Der Beginn ist nicht gerade angenehm. In lautem Befehlston fordert eine Schülerin die Gäste in der Gemeinschaftsschule Campus Hannah Höch an der Finsterwalder Straße 52 auf, sich in eine Reihe zu stellen. Dann geht es durch zwei Türen in den Mehrzweckraum der Mittelstufe. Davor steht wiederum eine Schülerin, die die Gäste anweist, welche Tür sie zu nehmen haben. Wer nach rechts geht, wird auf die dunkle, noch mit einem Vorhang abgegrenzte Bühne geleitet. Die Passanten der linken Tür finden sich im Zuschauerraum wieder.

Als sich alle im Raum versammelt haben, wird die Frage nach den Gefühlen gestellt. „Unangenehm“ ist eines der Wörter, mit denen Gäste ihren Eindruck beschreiben, „unsicher“ ein anderes.
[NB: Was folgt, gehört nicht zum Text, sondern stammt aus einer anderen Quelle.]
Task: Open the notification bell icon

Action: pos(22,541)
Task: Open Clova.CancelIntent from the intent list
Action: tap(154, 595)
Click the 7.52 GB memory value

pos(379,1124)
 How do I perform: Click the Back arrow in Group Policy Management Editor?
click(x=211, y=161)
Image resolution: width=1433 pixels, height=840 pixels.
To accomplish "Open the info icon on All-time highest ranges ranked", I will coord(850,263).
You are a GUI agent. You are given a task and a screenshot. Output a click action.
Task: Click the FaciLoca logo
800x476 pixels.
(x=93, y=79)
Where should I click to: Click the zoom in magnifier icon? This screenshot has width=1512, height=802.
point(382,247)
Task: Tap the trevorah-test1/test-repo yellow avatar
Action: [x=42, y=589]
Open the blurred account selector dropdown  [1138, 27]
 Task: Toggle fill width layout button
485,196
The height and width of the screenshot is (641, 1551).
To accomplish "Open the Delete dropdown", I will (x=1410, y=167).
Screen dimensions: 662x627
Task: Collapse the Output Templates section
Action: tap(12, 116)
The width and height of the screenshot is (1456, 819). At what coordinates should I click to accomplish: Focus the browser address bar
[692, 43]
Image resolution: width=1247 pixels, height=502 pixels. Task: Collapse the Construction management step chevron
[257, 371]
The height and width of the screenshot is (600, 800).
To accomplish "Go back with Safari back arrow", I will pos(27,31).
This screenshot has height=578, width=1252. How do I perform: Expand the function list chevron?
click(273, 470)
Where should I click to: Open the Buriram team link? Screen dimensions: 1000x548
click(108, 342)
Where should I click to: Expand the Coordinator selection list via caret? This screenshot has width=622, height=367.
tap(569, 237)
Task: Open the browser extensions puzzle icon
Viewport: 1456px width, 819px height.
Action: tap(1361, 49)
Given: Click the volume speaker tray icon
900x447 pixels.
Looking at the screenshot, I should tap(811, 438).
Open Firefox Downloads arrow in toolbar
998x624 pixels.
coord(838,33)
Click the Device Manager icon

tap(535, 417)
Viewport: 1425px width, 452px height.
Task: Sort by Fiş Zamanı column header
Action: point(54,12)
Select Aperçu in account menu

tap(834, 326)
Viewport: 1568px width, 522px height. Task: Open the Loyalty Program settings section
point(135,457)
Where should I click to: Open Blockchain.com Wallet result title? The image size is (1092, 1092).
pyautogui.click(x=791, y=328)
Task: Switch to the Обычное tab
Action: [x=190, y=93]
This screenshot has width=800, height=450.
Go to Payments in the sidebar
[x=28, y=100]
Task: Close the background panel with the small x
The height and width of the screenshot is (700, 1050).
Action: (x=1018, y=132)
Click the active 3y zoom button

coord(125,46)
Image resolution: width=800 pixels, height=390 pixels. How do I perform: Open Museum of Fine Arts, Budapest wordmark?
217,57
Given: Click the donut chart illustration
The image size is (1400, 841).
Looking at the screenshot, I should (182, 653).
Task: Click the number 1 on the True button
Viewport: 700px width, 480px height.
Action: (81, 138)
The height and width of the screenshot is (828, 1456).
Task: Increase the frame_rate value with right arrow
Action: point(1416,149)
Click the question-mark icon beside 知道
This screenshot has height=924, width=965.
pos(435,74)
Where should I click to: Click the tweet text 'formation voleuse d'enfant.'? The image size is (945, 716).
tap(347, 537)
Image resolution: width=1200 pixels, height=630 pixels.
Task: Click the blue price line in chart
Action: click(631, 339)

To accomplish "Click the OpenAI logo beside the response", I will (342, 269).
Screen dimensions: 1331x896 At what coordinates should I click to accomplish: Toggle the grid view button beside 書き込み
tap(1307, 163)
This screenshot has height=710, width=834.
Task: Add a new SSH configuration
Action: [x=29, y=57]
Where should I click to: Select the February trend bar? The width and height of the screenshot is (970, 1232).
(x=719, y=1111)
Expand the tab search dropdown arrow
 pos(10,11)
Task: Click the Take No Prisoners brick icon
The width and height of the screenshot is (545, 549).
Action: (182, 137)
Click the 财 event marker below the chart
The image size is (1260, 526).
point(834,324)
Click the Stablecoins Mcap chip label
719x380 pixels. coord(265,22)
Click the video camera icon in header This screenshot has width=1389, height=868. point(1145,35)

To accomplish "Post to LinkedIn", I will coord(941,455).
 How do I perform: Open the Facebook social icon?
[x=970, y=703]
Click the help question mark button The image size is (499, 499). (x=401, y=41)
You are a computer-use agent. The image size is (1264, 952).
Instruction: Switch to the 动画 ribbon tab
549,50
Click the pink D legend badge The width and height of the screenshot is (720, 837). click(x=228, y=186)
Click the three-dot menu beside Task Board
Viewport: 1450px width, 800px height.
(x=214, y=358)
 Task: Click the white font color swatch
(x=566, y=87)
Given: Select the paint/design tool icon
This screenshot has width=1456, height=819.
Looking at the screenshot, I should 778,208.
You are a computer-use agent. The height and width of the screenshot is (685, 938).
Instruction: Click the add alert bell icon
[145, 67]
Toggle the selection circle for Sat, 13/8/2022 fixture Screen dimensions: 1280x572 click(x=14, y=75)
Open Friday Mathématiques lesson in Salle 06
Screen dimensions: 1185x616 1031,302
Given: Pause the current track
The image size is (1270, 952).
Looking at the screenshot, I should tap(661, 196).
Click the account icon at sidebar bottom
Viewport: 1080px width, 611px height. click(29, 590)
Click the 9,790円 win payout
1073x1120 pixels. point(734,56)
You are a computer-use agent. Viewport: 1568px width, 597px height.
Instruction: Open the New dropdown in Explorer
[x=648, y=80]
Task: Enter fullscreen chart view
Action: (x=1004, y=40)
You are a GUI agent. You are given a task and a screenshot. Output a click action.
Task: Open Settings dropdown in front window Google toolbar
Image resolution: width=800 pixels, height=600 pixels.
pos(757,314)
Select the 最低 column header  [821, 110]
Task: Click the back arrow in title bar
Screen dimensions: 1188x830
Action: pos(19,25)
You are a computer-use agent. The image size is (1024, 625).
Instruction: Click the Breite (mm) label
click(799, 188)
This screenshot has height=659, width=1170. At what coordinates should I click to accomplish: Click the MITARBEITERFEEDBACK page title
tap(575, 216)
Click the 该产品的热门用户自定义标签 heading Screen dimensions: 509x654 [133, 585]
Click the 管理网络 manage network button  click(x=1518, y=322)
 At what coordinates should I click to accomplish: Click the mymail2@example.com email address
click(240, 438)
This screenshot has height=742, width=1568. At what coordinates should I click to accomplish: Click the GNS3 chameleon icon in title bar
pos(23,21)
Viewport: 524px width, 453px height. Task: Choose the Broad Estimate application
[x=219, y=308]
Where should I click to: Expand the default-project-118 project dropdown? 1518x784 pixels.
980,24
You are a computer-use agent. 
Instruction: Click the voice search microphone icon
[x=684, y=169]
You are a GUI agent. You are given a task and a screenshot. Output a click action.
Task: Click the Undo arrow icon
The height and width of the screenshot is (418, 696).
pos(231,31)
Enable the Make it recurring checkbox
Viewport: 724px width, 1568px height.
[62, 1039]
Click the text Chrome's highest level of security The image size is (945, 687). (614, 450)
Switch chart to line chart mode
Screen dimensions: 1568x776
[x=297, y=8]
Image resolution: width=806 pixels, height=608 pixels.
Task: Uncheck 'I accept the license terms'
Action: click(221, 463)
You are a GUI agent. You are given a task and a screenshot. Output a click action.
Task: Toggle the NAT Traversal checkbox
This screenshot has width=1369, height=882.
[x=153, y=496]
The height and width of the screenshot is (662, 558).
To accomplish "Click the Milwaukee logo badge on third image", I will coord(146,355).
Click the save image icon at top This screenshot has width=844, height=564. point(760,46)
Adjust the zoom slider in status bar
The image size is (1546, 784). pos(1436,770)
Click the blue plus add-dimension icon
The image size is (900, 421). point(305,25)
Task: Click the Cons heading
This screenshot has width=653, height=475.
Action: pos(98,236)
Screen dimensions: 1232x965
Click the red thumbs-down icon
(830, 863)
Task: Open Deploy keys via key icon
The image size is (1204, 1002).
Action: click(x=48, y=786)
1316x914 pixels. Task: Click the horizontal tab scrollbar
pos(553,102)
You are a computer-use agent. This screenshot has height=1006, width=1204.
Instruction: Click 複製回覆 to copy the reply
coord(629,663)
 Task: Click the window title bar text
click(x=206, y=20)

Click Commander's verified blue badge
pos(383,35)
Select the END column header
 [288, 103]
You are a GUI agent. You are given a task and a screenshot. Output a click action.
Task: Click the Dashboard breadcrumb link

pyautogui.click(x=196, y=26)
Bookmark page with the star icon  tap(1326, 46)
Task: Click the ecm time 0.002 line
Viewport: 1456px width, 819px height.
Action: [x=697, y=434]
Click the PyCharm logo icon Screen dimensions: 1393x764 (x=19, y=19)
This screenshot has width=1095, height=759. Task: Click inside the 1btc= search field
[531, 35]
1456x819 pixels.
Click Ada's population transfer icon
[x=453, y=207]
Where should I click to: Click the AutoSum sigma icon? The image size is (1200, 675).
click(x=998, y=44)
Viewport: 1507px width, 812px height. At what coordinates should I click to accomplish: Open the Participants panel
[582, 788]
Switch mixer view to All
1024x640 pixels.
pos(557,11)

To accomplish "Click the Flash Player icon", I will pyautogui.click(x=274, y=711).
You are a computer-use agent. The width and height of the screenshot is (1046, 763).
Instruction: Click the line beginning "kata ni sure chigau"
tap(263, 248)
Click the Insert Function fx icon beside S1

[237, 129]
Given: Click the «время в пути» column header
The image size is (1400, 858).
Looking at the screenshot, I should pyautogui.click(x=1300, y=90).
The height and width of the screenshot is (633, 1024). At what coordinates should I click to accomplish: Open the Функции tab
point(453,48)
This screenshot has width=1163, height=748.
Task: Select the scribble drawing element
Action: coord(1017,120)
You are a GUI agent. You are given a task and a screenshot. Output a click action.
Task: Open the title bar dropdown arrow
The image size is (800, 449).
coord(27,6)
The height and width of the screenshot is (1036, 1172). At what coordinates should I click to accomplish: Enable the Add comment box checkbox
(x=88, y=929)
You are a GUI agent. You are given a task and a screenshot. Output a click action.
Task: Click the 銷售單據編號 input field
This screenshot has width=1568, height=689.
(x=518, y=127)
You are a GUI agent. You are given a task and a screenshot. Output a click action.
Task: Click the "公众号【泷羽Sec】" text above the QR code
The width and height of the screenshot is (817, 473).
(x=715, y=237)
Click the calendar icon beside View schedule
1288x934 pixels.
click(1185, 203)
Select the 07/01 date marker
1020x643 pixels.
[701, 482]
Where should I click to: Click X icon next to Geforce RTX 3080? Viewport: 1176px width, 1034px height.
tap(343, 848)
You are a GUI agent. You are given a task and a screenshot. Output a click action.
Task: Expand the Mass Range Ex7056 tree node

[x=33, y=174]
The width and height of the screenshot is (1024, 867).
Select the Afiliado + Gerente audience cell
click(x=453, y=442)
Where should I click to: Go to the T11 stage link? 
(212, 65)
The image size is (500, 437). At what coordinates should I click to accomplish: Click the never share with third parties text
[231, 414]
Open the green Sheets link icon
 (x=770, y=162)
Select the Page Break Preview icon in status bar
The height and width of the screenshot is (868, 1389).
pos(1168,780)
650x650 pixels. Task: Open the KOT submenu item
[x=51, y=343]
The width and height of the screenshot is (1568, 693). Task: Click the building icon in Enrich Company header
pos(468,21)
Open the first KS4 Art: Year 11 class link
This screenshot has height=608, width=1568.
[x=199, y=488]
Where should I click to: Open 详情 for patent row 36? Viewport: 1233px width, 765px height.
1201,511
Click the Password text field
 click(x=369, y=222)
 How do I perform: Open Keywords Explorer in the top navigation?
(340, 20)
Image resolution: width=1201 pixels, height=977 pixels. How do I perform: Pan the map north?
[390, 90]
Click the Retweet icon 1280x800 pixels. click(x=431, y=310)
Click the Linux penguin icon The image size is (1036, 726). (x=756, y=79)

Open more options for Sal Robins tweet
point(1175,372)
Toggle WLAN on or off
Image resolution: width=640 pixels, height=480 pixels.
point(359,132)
Jedem ist klar, dass hier eine Situation nachgestellt wird, die in Auschwitz vor knapp acht Jahrzehnten für viele Menschen Tod oder vorläufiges Weiterleben unter unmenschlichen Bedingungen brachte. Bei der Selektion der neuen Häftlinge des Konzentrationslagers wurde entschieden, wer sofort ermordet und wer noch eine Weile als Arbeitskraft für die Nationalsozialisten ausgenutzt wurde.

Nie wieder eine Situation
wie die Häftlinge von Auschwitz sie erlebten

Allen – Gästen, Schülern, Lehrern, Sozialarbeitern – ist klar, dass die Situation von Menschen in den Händen eines verbrecherischen Regimes heute in einer Schule in einem demokratischen Rechtsstaat nicht so erlebt werden kann, wie sie die Opfer damals empfanden. Und doch ist dieses Erlebnis so etwas wie ein Stolperstein des Gefühls, ein Anstoß, Mitleid zu empfinden mit den Geschundenen von damals und auch Motivation, dafür zu sorgen, dass Menschen nie wieder in eine Situation kommen wie die Häftlinge von Auschwitz.

Nach dem ungewöhnlichen Einlass beginnt der informative Teil der Ausstellungseröffnung. An einer „Denkwand“ haben die Schüler Eindrücke aus Auschwitz mit Texten und Zeichnungen dargestellt. Die Veranstaltung schließt mit dem Vortrag persönlicher Eindrücke an den Auschwitz-Besuch, vorgelesen im wieder abgedunkelten Raum.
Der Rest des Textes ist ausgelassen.